I remember when I learned about JOIN_COLLAPSE_LIMIT parameter in Postgres. And I remember the unfortunate circumstances of that encounter. Specifically, it was set to eight, which caused a relatively simple SELECT to be executed in a completely wrong way. 

Since I didn’t know anything about that parameter at the moment, it looked to me like the order of joins in the SELECT statements in Postgres matters, and it sounded very wrong and the opposite of what documentation said.
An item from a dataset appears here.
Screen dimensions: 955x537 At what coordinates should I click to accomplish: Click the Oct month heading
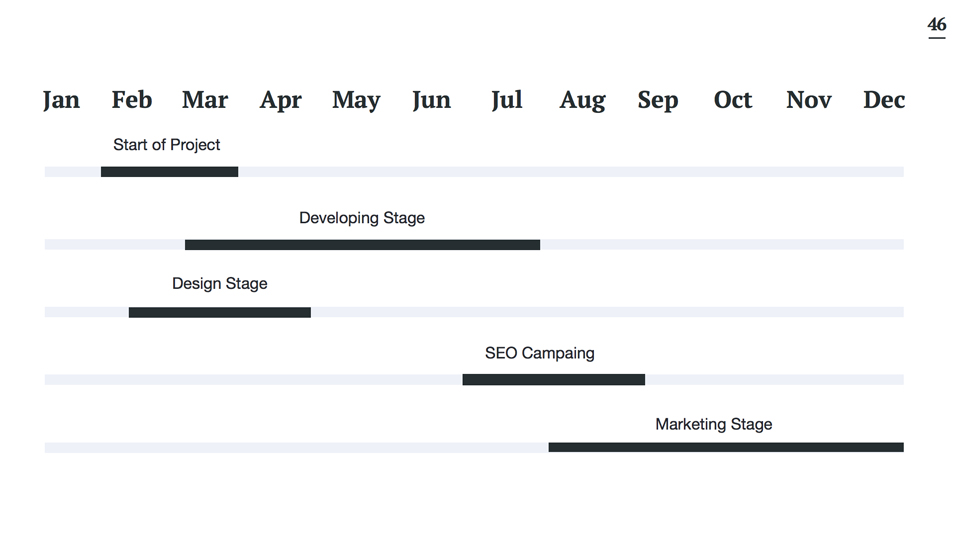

But then I learned about JOIN_COLLAPSE_LIMIT, and suddenly all the execution plans magically fixed themselves after I changed it for 12. I performed a lot of experiments back then trying to find an optimal value for that parameter, and at the end of the day I decided, that no matter how many tables I am joining, changing it to anything above 12 does not help. Either the execution plan does not improve (you have 16 tables in the join, and you think you change the limit to 16, and the query would fix itself – and it does not). Or, if you change it to more than 20, the optimization takes too much time.

However, a couple of weeks ago, somebody requested my help in query optimization. The problem was that it was not a single query, but rather a query framework, and a person would run several queries in sequence, each time adding or removing search criteria that could belong to any of the tables involved in this SELECT.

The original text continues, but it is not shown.